Holding Corporate Meetings
The benefits of having annual meetings include the following:
-
Meet the accountability and fiduciary responsibilities of the corporation to its stakeholders, including shareholders, employees, lenders, regulators, vendors, and the community it serves
- To “tell the story” of the corporation, its successes, challenges, and the opportunities for its future
- Document the history of the corporation
Importance of Annual Meetings
The fundamental issue for a corporation if the annual meeting is not legally constituted and records properly maintained is that the corporation could loose its legal standing as a corporation. This could change the legal standing of the owners, directors, officer, and employees of the corporation removing their liability protection and exposing their personal assets in case of a lawsuit.
Shareholder Meetings
The process of the annual meeting for the shareholders begins with a review of the state and federal laws and regulations governing corporations in the state the company resides. Also important are the internal governing documents of the corporation including the articles of incorporation and bylaws. Understanding pertinent laws, regulations and internal documents leads the corporation to:
- ensure that proper minutes are being taken of the meeting as a permanent record of the proceedings for the corporation
- determine who are the participants to invited to the annual meeting
- develop the agenda for the shareholders to vote on
- In general, the Chairman of the Board:
- opens the meeting on time with introductions, thank you, explains how minutes are being taken, clarifies his role in the process
- establishes ground rules
- keeps the annual meeting on time while participants accomplish the items listed on the agenda for the shareholder’s annual meeting
- evaluates the process by periodically soliciting participant’s assessment of the progress of the meeting
- evaluates the effectiveness of the meeting at the end of the meeting to improve future effectiveness
- closes the meeting a positive note, reviewing actions and assignments, set the time for the next meeting, ask each person if they can commit to attend; clarify when meeting minutes or action will be reported back to the board
Board of Directors Meetings
Hopefully board members have received board training which should include their understanding of relevant state and federal laws and regulations as well as understanding governing bylaws. Understanding pertinent laws, regulations and internal documents leads the Board of Directors to:
- ensure that proper minutes are being taken of the meeting as a permanent record of the proceedings for the corporation
- determine who are the additional participants to invited to the annual meeting
- develop the agenda for the issues the Board of Directors should take action on
- In general, the Chairman of the Board:
- opens the meeting on time with introductions, thank you, explains how minutes are being taken, clarifies his role in the process
- establishes ground rules
- keeps the annual meeting on time as the Board of Directors accomplish the items listed on the agenda including any organizational matters the board needs to accomplish such as electing a Chairman, Vice Chairman a Secretary, a Treasurer, chairmen responsible for board-level committees, any other duties as prescribed in the bylaws
- evaluates the process by periodically soliciting participant’s assessment of the progress of the meeting
- evaluates the effectiveness of the meeting at the end of the meeting to improve future effectiveness
- closes the meeting a positive note, reviewing actions and assignments, set the time for the next meeting, ask each person if they can commit to attend; clarify when meeting minutes or action will be reported back to the board.

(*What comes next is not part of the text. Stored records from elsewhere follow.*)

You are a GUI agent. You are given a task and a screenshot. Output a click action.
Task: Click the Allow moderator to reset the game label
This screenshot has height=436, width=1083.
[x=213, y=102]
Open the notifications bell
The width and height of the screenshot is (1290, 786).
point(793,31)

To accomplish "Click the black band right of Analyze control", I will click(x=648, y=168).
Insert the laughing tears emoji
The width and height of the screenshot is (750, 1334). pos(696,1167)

The Importance of the Meeting Agenda
The importance of the agenda is to keep the annual meeting organized and on track to accomplish the goals of the annual meeting. Since the agenda items for the annual meeting are dictated by state and federal rules and regulations and governed by the corporation’s bylaws, provisions for taking minutes and recording decisions is critical. The agenda needs to be designed to get the participants involved in the discussion. In many annual meetings, Robert’s Rules of Order are adopted which helps in keeping parliamentary rule effective for the meeting. In the agenda, as a general rule, the minutes of the prior annual meeting are adopted, major topics are listed and include the types of action needed, the types of output expected (decision, vote, action assigned to someone), and time estimates for addressing each topic. Minutes of the annual meeting should follow the agenda including what was discussed, that was settled or resolved, and the actual vote.

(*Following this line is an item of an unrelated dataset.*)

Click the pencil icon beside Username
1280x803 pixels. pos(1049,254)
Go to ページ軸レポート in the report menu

When to Hold Annual Meetings
The time of the annual meetings may be prescribed in the bylaws and determined by state regulation. State regulations may require certain filings within a certain timeframe following the end of the fiscal year for the corporation which will drive the timing of the annual meetings.
Meeting Notices
The purpose of annual meeting notices is to invite participants to the annual meeting. Because of the accountability requirements that annual meeting need to meet, notices generally are prescribed by state law and by the corporation’s bylaws. It is prudent upon the corporation to carefully deliver the notices of the annual meeting appropriately.
Corporate Resolutions
Corporation resolutions are formal actions and decisions approved by the Board of Directors. A corporate resolution is important because they tend to be vital to the continued existence of the corporation. Stakeholders may require them. An example is that most financial institutions want to see an executed corporate resolution authorizing an individual(s) to be able to sign checks, authorize a contract, or instituting a lease. Annual meetings for the Board of Directors tend to be the time when the corporation resolutions for the year are adopted such as bank signatures, etc.

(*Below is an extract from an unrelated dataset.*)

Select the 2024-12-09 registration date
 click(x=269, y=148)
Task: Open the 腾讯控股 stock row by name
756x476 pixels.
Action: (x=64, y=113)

Consent in Lieu of a Meeting
Some states allow an alternative way for directors to hold a meeting by a unanimous written consent in lieu of a meeting. This is a way for the directors to agree to all of the actions required by the agenda by signing the minutes of the meeting. For this reason, the minutes of the meeting are important as these minutes will be filed permanently in the minute book of the corporation. Generally any corporate resolution approved by unanimous written consent in lieu of a meeting must be signed by each director and kept with the corporation’s permanent records. In general, the consent also waives any notices required by law or corporate bylaw.
Good Minutes Practice
The minutes should include the date; time; location of the annual meeting; meeting participants; approval of prior minutes; record of action items in the meeting, any pertinent discussions, and actual votes; and corporate resolutions that were adopted. Also included in the minutes is the time the annual meeting formally ended and any follow up actions that need to be taken in the future. The reason that the minutes of the annual meeting, the organizational meeting, and special meetings are so important is they represent formal actions taken on behalf of the corporation. The minutes represent the accountability of the corporation to its stakeholders and the fiduciary responsibility of the directors and officers. Over time, the minutes are a historical record of the corporation. Minutes may be important in legal actions filed against, or on behalf of, the corporation.
Storing Corporate Records
Corporate records should be kept in hard copy in a formal file protected from any form of destruction including fire, water, aging, etc.
Conclusion
Annual meetings for the shareholders and Board of Directors are an important part of a corporation being accountable to its stakeholders. As a consequence, the minutes from annual meeting are important in that the minutes record the formal issues of the corporation permanently. The other purpose is that over time, minutes become part of the historical record of the corporation.